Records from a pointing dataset

—————

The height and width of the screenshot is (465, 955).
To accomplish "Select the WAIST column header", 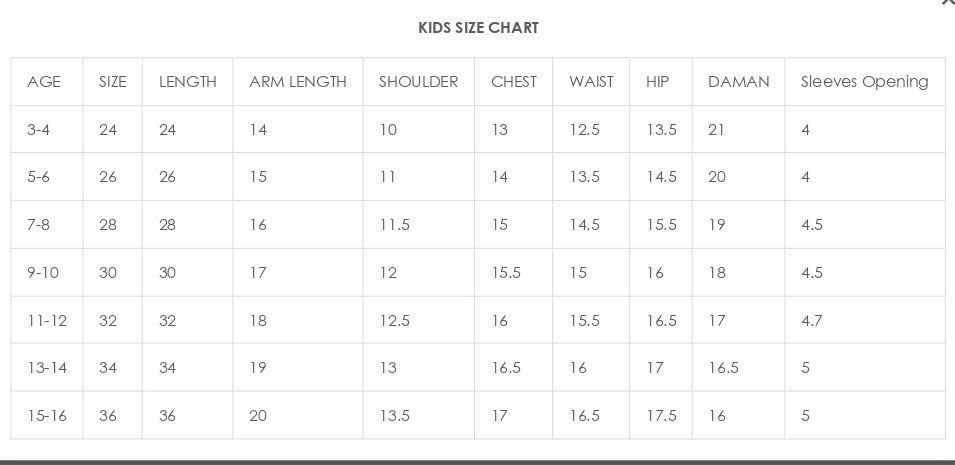I will click(x=591, y=82).
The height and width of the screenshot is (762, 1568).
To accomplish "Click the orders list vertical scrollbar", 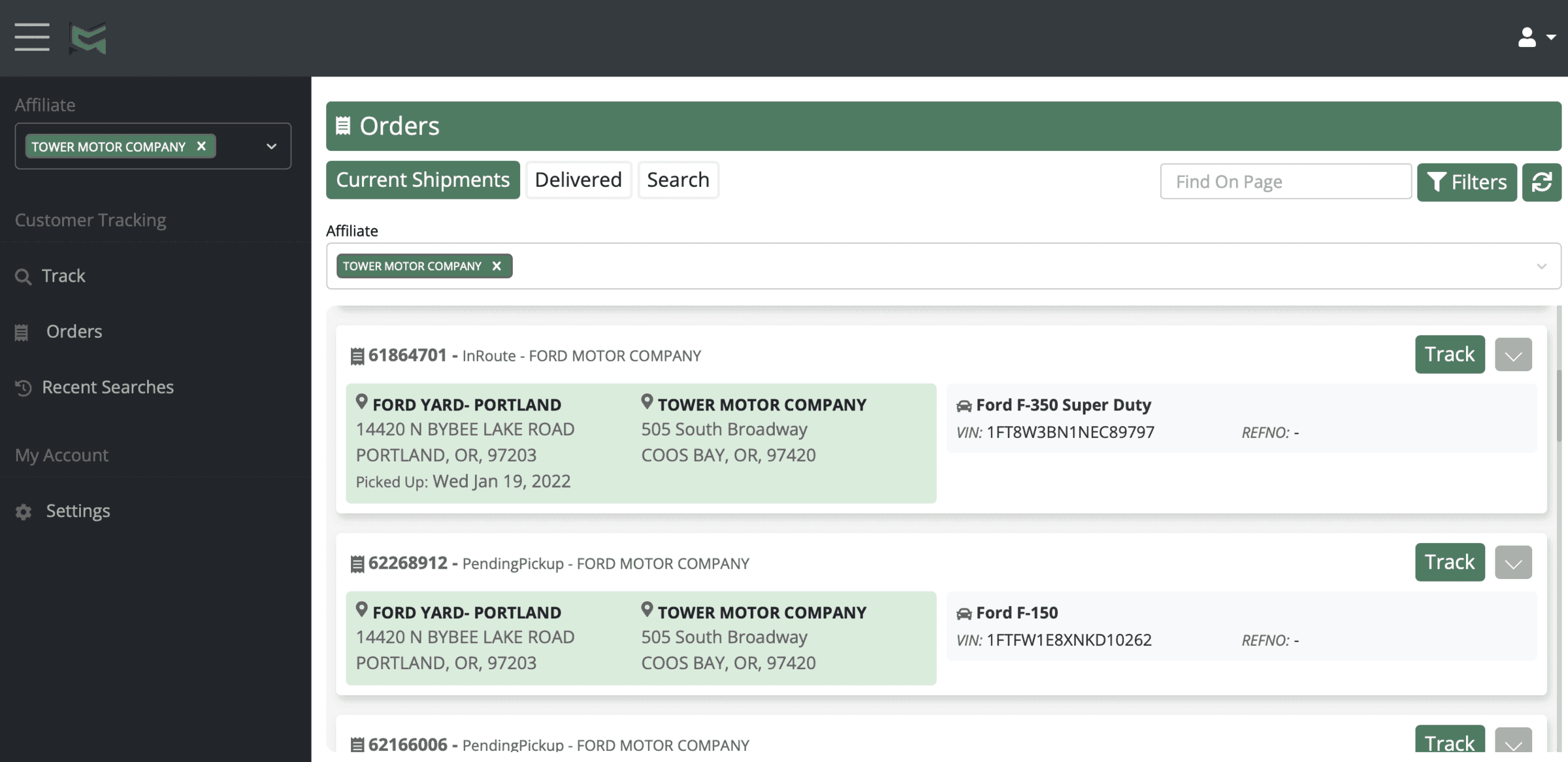I will [1558, 405].
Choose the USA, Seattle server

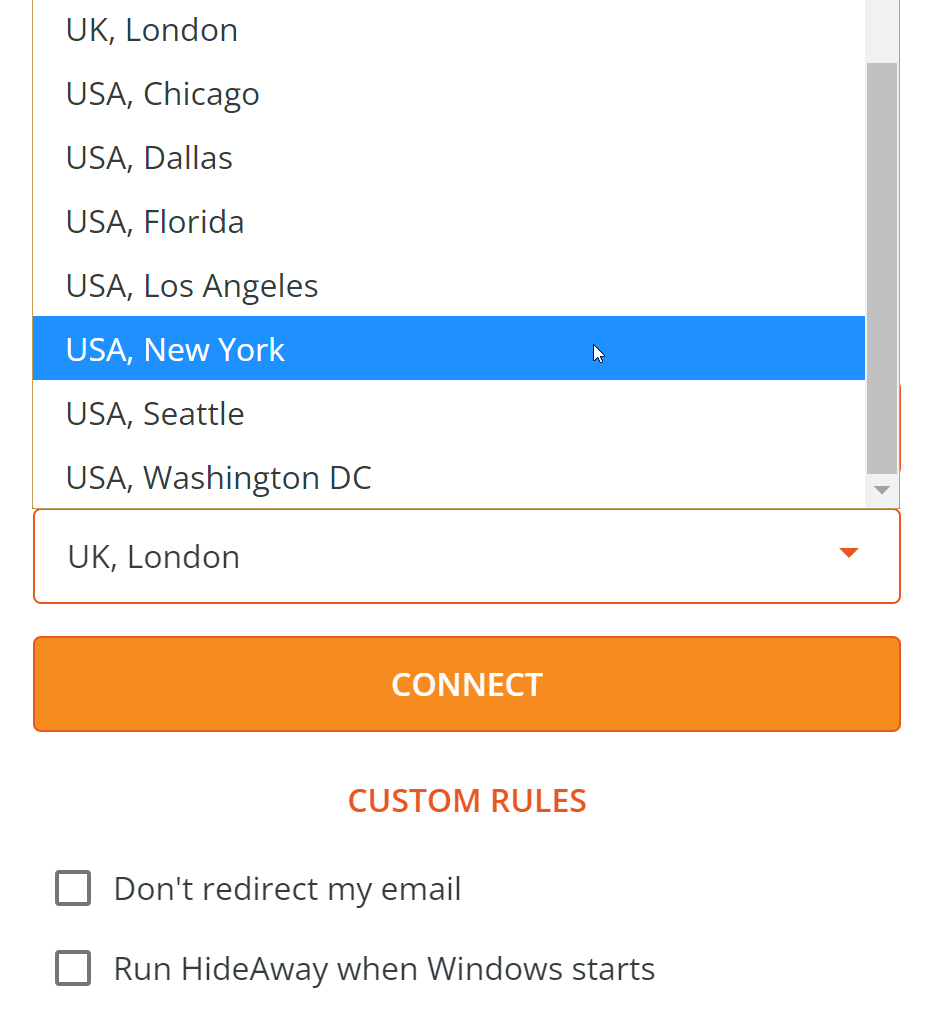tap(154, 413)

—————

Challenge
From the material above, pull out every line that contains the word "screenshot" and copy those lines. Treat case as significant.

Final result
The height and width of the screenshot is (465, 955).
The height and width of the screenshot is (762, 1568).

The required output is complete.